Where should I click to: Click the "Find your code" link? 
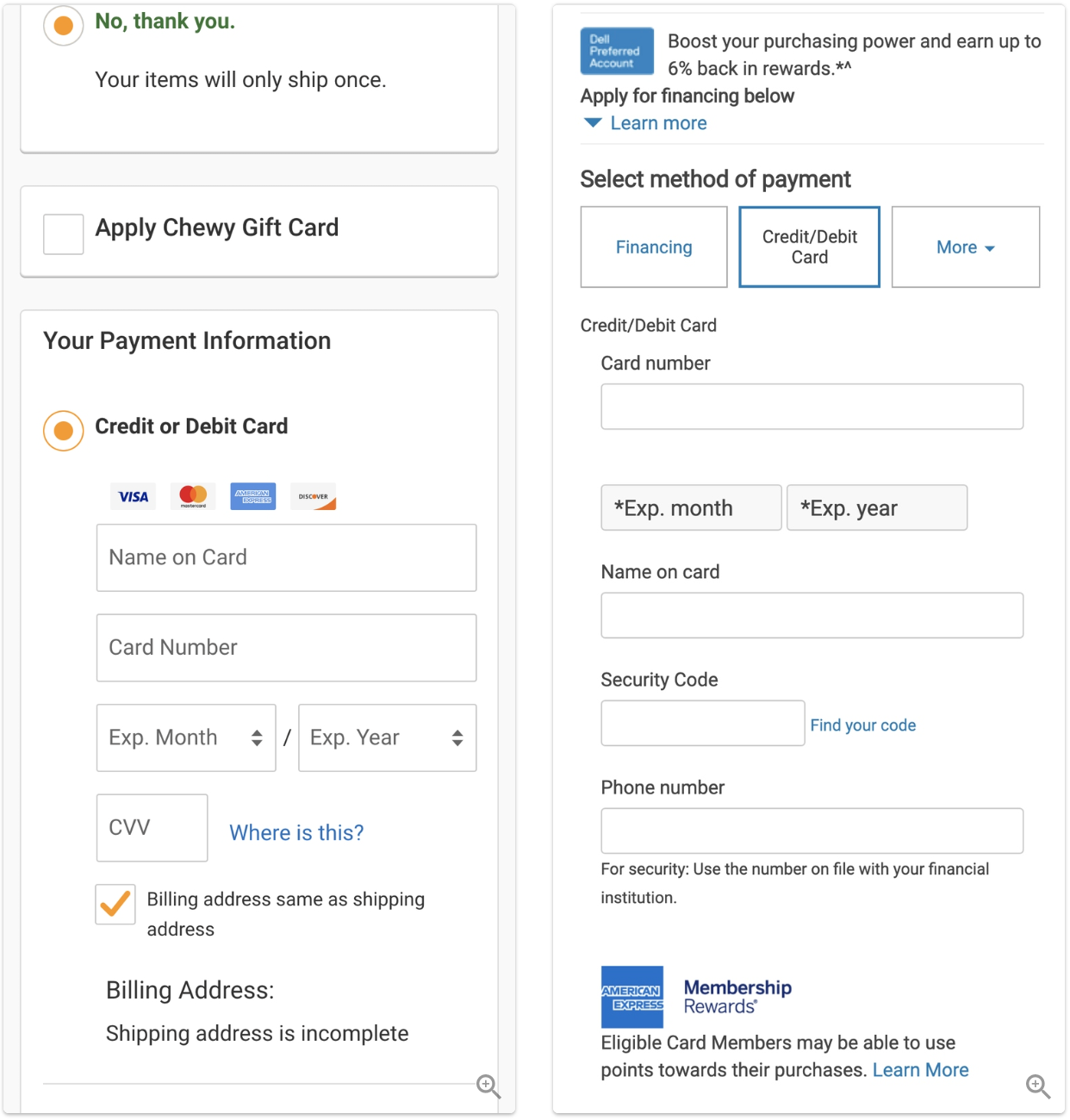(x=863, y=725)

——

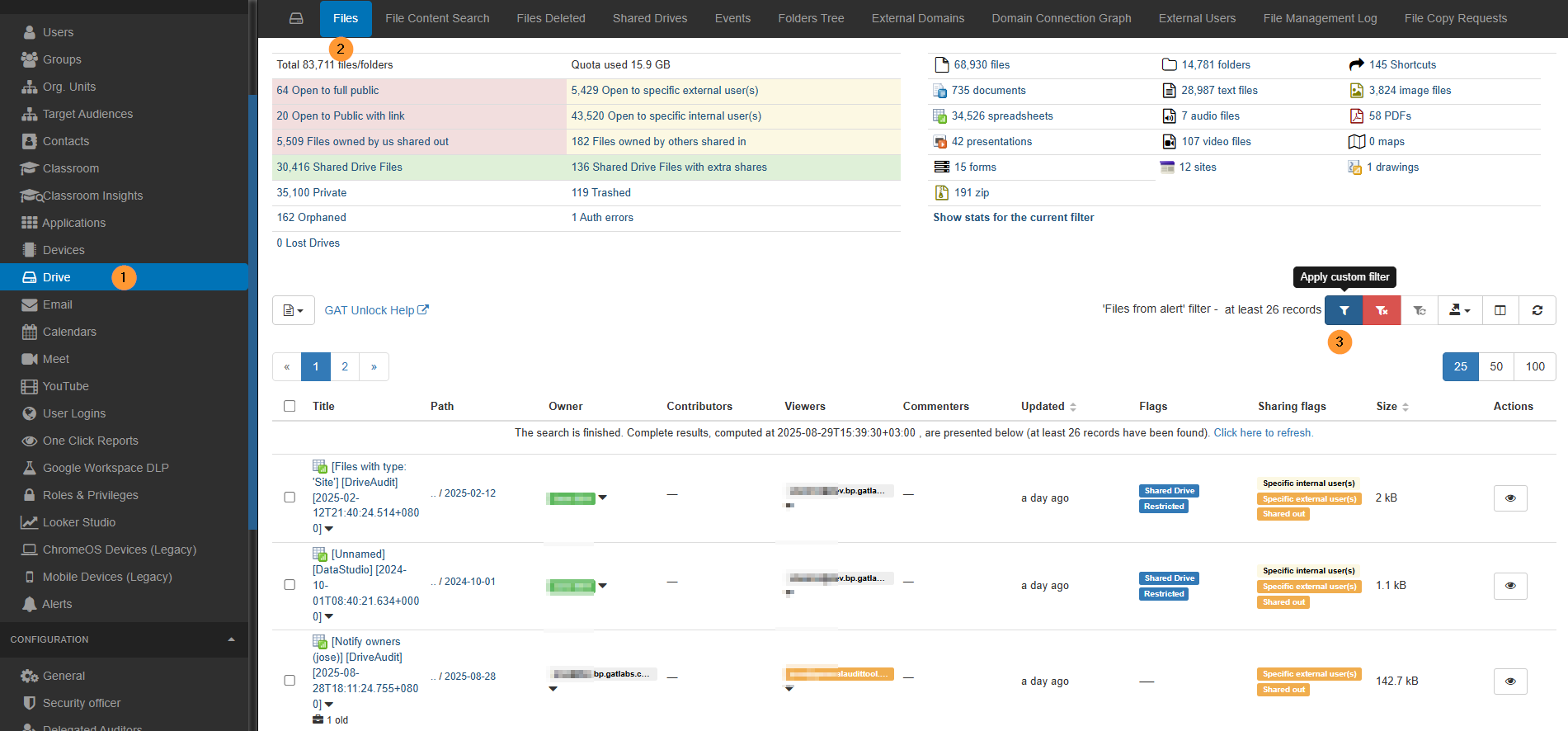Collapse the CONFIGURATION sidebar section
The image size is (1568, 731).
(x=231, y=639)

——

Rewrite the material from the line with "Where should I" up to and including the line with "(x=863, y=725)", replacing "link" with "button" and changing nothing else. Leave the pictures out.

Where should I click to: Click the "Find your code" button? 
(x=863, y=725)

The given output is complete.